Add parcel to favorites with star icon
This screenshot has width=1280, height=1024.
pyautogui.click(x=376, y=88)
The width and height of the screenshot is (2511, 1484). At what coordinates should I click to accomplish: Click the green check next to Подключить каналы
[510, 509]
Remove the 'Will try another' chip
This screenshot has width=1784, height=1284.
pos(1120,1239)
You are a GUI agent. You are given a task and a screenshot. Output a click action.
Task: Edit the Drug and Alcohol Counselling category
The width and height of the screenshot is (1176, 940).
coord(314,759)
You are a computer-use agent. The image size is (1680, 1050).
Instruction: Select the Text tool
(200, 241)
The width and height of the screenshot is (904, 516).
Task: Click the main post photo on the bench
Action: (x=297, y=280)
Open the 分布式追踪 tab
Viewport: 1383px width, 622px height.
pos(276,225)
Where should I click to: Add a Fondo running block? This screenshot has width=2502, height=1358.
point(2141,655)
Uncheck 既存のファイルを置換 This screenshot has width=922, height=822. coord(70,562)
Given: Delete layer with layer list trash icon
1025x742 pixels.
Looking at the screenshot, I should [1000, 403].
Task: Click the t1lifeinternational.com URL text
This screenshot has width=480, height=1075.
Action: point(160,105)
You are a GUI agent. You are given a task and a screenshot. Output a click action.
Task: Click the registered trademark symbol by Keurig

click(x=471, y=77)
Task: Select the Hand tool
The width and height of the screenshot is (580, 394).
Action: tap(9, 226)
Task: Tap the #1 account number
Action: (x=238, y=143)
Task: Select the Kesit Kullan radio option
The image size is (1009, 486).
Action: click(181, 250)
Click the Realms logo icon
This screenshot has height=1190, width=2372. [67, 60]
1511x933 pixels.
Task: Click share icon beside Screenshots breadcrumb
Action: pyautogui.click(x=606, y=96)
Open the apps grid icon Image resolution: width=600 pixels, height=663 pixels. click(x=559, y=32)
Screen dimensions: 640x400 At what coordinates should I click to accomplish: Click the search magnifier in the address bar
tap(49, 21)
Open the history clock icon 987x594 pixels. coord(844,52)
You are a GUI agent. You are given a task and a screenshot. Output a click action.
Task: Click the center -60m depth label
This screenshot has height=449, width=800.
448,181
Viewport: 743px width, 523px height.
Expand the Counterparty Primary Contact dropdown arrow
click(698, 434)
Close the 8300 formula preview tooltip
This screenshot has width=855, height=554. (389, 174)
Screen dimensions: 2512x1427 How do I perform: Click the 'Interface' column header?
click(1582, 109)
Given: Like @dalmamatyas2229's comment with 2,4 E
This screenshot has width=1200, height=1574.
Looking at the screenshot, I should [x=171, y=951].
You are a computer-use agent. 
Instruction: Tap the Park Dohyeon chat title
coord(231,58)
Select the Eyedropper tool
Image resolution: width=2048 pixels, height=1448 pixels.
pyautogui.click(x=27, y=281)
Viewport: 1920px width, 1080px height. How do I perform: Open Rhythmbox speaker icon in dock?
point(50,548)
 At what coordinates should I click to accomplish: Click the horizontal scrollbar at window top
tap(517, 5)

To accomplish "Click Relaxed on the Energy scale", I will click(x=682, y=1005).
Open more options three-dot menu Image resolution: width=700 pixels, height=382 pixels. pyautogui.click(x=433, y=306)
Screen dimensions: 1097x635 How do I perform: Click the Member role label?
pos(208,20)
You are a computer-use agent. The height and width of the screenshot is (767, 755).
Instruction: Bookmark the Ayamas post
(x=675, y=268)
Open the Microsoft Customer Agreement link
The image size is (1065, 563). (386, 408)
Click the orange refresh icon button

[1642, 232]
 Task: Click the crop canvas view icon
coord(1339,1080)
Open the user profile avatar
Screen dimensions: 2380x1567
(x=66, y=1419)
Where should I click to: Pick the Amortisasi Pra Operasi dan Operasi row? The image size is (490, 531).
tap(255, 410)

□ □ □ □

Copy the listing above exactly as it appears, from beginning to end.

Add parcel to favorites with star icon
This screenshot has width=1280, height=1024.
pyautogui.click(x=376, y=88)
The width and height of the screenshot is (2511, 1484). At what coordinates should I click to accomplish: Click the green check next to Подключить каналы
[510, 509]
Remove the 'Will try another' chip
This screenshot has width=1784, height=1284.
pos(1120,1239)
You are a GUI agent. You are given a task and a screenshot. Output a click action.
Task: Edit the Drug and Alcohol Counselling category
The width and height of the screenshot is (1176, 940).
coord(314,759)
You are a computer-use agent. The image size is (1680, 1050).
Instruction: Select the Text tool
(200, 241)
The width and height of the screenshot is (904, 516).
Task: Click the main post photo on the bench
Action: (x=297, y=280)
Open the 分布式追踪 tab
Viewport: 1383px width, 622px height.
pos(276,225)
Where should I click to: Add a Fondo running block? This screenshot has width=2502, height=1358.
point(2141,655)
Uncheck 既存のファイルを置換 This screenshot has width=922, height=822. coord(70,562)
Given: Delete layer with layer list trash icon
1025x742 pixels.
Looking at the screenshot, I should [1000, 403].
Task: Click the t1lifeinternational.com URL text
This screenshot has width=480, height=1075.
Action: point(160,105)
You are a GUI agent. You are given a task and a screenshot. Output a click action.
Task: Click the registered trademark symbol by Keurig

click(x=471, y=77)
Task: Select the Hand tool
The width and height of the screenshot is (580, 394).
Action: tap(9, 226)
Task: Tap the #1 account number
Action: (x=238, y=143)
Task: Select the Kesit Kullan radio option
The image size is (1009, 486).
Action: click(181, 250)
Click the Realms logo icon
This screenshot has height=1190, width=2372. [67, 60]
1511x933 pixels.
Task: Click share icon beside Screenshots breadcrumb
Action: pyautogui.click(x=606, y=96)
Open the apps grid icon Image resolution: width=600 pixels, height=663 pixels. click(x=559, y=32)
Screen dimensions: 640x400 At what coordinates should I click to accomplish: Click the search magnifier in the address bar
tap(49, 21)
Open the history clock icon 987x594 pixels. coord(844,52)
You are a GUI agent. You are given a task and a screenshot. Output a click action.
Task: Click the center -60m depth label
This screenshot has height=449, width=800.
448,181
Viewport: 743px width, 523px height.
Expand the Counterparty Primary Contact dropdown arrow
click(698, 434)
Close the 8300 formula preview tooltip
This screenshot has width=855, height=554. (389, 174)
Screen dimensions: 2512x1427 How do I perform: Click the 'Interface' column header?
click(1582, 109)
Given: Like @dalmamatyas2229's comment with 2,4 E
This screenshot has width=1200, height=1574.
Looking at the screenshot, I should [x=171, y=951].
You are a computer-use agent. 
Instruction: Tap the Park Dohyeon chat title
coord(231,58)
Select the Eyedropper tool
Image resolution: width=2048 pixels, height=1448 pixels.
pyautogui.click(x=27, y=281)
Viewport: 1920px width, 1080px height. How do I perform: Open Rhythmbox speaker icon in dock?
point(50,548)
 At what coordinates should I click to accomplish: Click the horizontal scrollbar at window top
tap(517, 5)

To accomplish "Click Relaxed on the Energy scale", I will click(x=682, y=1005).
Open more options three-dot menu Image resolution: width=700 pixels, height=382 pixels. pyautogui.click(x=433, y=306)
Screen dimensions: 1097x635 How do I perform: Click the Member role label?
pos(208,20)
You are a computer-use agent. The height and width of the screenshot is (767, 755).
Instruction: Bookmark the Ayamas post
(x=675, y=268)
Open the Microsoft Customer Agreement link
The image size is (1065, 563). (386, 408)
Click the orange refresh icon button

[1642, 232]
 Task: Click the crop canvas view icon
coord(1339,1080)
Open the user profile avatar
Screen dimensions: 2380x1567
(x=66, y=1419)
Where should I click to: Pick the Amortisasi Pra Operasi dan Operasi row? The image size is (490, 531).
tap(255, 410)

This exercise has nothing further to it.